-- begin DOCUMENT EXTRACT --

Incentivize improvement through rewards, consequences, or both

Perhaps the most obvious lesson from the COF performance contracts is that any accountability mechanism must have either rewards, consequences, or both tied to desired outcomes. Without incentives, institutional leaders will find no advantage in prioritizing the goals in a contract over other strategic priorities that have more tangible value.

CAP’s Beyond Tuition proposal anticipated this problem:

Schools that far exceed expectations would receive bonuses. Those that fall short would be given time to improve but would then face a set of consequences that start with public disclosures, move to reduced government funding with continued poor performance, and eventually culminate in the loss of access to federal financial aid if unacceptable results persist.60

However, Beyond Tuition does not propose performance-based funding as it is typically designed—offering institutions small increases in funding for meeting performance metrics. Overall, research has shown that such performance-based funding has yielded little of the intended effects on degree completion.61

Improve performance through monitoring

Related to the lack of rewards and consequences is the Colorado Department of Higher Education’s insufficient monitoring of progress. Remarked one college president in an interview with the author, “I think we send them a report, but I don’t think anybody reads it.”62 Surely someone did read them, since a report on performance contract compliance was presented to the governor and state legislature annually.63 But the department’s passive approach to monitoring was ineffective. The evaluators of Colorado’s performance contracts recommended the department have annual conversations with institutional leaders about progress on goals in addition to routine data collection. These conversations—as well as consistent enforcement of consequences and rewards—are necessary in future uses of performance contracts so that institutions do not ignore or forget their obligations.

-- end DOCUMENT EXTRACT --

SET TASK 1: Translate this sentence from the passage on performance contracts into French: "But the department’s passive approach to monitoring was ineffective."

-- begin RAW RECORDS --

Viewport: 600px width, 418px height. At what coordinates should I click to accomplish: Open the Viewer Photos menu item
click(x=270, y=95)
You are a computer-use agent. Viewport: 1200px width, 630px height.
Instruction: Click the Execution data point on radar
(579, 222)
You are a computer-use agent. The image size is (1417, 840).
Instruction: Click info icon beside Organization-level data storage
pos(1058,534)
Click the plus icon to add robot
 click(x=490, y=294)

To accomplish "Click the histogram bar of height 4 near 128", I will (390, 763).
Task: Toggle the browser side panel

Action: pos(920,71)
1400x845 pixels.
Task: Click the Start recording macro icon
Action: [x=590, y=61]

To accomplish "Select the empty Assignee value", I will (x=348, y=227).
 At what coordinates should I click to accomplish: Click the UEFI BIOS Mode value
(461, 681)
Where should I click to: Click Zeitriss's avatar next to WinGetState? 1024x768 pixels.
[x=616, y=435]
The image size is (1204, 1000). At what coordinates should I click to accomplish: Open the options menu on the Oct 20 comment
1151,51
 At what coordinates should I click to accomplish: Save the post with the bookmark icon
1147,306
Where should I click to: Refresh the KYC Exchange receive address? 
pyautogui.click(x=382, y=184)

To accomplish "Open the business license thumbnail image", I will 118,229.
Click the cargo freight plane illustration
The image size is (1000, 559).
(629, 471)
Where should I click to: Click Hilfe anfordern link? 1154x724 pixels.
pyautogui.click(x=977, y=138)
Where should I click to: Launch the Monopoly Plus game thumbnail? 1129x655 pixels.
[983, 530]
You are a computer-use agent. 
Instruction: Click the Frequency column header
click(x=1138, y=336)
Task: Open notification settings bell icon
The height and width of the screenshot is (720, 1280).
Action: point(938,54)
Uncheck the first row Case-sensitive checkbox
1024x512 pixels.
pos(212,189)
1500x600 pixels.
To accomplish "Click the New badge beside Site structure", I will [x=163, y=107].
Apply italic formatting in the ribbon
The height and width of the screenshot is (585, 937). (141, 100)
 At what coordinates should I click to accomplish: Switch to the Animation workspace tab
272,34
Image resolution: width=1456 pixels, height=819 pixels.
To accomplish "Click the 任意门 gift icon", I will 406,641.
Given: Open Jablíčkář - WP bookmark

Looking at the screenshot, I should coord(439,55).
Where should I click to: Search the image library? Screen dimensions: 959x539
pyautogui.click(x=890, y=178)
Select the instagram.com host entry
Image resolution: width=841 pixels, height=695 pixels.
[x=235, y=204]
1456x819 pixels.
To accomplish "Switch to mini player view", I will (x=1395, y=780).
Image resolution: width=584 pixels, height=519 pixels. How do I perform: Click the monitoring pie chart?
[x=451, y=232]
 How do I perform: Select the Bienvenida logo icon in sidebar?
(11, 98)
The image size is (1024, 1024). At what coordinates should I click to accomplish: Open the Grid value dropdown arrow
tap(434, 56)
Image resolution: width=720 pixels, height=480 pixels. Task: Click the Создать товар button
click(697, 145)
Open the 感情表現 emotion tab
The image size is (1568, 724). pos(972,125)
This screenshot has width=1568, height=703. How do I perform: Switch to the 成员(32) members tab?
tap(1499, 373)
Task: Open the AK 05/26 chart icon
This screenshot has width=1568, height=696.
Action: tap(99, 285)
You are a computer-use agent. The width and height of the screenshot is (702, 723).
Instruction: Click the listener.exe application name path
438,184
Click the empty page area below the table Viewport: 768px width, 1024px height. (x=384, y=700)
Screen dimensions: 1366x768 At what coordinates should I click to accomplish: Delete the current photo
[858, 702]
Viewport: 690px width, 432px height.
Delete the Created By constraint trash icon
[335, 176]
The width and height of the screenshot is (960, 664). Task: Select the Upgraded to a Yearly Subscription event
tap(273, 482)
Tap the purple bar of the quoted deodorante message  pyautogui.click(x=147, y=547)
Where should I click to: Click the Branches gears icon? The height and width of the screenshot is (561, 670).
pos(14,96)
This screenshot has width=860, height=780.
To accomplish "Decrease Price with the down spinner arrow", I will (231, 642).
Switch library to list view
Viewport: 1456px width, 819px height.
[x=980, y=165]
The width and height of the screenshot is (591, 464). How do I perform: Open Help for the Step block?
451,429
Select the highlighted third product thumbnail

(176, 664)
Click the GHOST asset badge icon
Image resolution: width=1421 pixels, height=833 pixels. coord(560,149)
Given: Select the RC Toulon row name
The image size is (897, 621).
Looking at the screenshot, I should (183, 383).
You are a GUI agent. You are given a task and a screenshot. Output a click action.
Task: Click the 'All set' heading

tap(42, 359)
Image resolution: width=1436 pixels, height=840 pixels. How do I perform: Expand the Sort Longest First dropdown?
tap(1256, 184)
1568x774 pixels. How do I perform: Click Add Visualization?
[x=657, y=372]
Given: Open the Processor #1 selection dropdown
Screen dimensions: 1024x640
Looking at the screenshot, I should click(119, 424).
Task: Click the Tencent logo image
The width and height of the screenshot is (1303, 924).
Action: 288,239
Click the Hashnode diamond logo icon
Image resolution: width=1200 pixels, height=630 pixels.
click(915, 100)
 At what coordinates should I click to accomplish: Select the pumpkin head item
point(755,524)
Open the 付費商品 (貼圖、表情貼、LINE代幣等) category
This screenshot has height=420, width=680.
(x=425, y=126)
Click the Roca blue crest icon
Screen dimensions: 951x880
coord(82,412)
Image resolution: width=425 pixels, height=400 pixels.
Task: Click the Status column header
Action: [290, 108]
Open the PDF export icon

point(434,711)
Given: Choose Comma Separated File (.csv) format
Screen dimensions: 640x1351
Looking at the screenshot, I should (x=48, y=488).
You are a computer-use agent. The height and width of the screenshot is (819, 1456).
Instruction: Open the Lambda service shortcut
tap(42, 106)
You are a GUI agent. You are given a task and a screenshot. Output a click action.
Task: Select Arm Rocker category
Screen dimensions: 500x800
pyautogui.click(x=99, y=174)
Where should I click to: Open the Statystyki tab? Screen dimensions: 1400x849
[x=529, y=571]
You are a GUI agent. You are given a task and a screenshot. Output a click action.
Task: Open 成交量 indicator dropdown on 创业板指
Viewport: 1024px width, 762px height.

-- end RAW RECORDS --

SET TASK 2: Reproduce the rows verbatim, from the line with "Where should I click to: Refresh" up to and including the line with "will [x=163, y=107].".

FULL SOLUTION 1: Mais l’approche passive du département en matière de suivi s’est révélée inefficace.

FULL SOLUTION 2:
Where should I click to: Refresh the KYC Exchange receive address? 
pyautogui.click(x=382, y=184)

To accomplish "Open the business license thumbnail image", I will 118,229.
Click the cargo freight plane illustration
The image size is (1000, 559).
(629, 471)
Where should I click to: Click Hilfe anfordern link? 1154x724 pixels.
pyautogui.click(x=977, y=138)
Where should I click to: Launch the Monopoly Plus game thumbnail? 1129x655 pixels.
[983, 530]
You are a computer-use agent. 
Instruction: Click the Frequency column header
click(x=1138, y=336)
Task: Open notification settings bell icon
The height and width of the screenshot is (720, 1280).
Action: point(938,54)
Uncheck the first row Case-sensitive checkbox
1024x512 pixels.
pos(212,189)
1500x600 pixels.
To accomplish "Click the New badge beside Site structure", I will [x=163, y=107].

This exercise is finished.